- [ABOUT THIS TASK]:
Repeat the lines of the listing below exactly, starting at the line that contains "Click the phone call icon on 泽育's tile" and running through the last line, both included, and only those.
** Opening DATA FOR THE TASK block **
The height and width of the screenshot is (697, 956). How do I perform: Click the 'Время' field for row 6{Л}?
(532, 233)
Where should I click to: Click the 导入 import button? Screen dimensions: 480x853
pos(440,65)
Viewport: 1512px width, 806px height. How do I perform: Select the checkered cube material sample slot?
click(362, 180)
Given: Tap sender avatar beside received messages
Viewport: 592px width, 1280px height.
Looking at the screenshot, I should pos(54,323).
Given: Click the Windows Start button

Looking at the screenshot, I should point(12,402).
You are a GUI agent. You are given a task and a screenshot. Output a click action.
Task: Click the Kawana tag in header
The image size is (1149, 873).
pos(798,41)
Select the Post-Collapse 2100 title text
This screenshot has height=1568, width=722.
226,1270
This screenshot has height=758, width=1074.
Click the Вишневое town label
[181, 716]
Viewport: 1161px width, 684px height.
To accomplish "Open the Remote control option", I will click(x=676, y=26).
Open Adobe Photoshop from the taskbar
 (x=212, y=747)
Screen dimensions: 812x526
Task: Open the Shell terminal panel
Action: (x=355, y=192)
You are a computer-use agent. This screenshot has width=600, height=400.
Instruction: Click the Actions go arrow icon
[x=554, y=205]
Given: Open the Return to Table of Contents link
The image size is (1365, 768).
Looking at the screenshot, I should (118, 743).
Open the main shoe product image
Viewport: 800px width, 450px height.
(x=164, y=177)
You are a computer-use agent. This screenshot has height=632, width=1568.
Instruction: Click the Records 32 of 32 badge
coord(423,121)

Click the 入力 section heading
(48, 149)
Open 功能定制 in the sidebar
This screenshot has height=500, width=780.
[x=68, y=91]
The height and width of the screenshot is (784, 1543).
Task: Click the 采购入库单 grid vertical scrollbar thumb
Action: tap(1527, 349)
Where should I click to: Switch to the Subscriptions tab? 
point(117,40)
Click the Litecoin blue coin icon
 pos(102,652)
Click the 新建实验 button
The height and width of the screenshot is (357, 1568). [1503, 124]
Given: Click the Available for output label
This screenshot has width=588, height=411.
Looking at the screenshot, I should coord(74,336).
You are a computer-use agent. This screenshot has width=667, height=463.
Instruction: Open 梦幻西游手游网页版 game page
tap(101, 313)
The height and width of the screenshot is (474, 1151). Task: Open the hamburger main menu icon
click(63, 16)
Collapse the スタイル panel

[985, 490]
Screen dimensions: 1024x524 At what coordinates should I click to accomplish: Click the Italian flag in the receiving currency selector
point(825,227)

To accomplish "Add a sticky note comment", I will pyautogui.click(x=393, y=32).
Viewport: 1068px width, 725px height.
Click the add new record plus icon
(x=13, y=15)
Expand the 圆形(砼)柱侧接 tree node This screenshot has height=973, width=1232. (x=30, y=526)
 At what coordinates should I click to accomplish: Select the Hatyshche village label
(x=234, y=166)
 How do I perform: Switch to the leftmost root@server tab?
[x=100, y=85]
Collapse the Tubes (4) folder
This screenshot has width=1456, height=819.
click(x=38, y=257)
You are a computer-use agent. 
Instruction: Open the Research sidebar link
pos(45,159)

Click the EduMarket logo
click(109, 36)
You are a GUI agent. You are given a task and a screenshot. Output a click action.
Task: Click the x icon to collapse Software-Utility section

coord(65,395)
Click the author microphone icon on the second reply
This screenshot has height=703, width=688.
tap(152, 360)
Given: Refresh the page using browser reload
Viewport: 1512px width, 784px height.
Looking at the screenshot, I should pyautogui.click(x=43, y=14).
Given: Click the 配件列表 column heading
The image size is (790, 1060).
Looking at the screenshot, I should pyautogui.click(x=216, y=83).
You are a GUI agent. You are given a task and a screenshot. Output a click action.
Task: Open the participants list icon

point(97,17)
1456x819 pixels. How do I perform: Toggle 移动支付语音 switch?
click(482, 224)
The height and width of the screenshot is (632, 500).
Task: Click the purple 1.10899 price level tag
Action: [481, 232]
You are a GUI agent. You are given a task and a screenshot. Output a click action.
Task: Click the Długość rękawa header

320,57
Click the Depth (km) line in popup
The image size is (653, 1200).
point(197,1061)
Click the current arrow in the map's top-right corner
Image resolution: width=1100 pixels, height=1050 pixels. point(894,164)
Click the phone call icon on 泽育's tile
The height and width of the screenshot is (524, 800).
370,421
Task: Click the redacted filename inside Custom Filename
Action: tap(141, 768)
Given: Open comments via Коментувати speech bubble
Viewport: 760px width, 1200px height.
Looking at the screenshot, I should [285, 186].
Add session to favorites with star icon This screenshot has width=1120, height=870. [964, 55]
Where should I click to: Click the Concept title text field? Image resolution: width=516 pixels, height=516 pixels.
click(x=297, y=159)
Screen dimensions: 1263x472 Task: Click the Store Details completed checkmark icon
** Closing DATA FOR THE TASK block **
- [ANSWER TO THIS TASK]:
Click the phone call icon on 泽育's tile
The height and width of the screenshot is (524, 800).
370,421
Task: Click the redacted filename inside Custom Filename
Action: tap(141, 768)
Given: Open comments via Коментувати speech bubble
Viewport: 760px width, 1200px height.
Looking at the screenshot, I should [285, 186].
Add session to favorites with star icon This screenshot has width=1120, height=870. [964, 55]
Where should I click to: Click the Concept title text field? Image resolution: width=516 pixels, height=516 pixels.
click(x=297, y=159)
Screen dimensions: 1263x472 Task: Click the Store Details completed checkmark icon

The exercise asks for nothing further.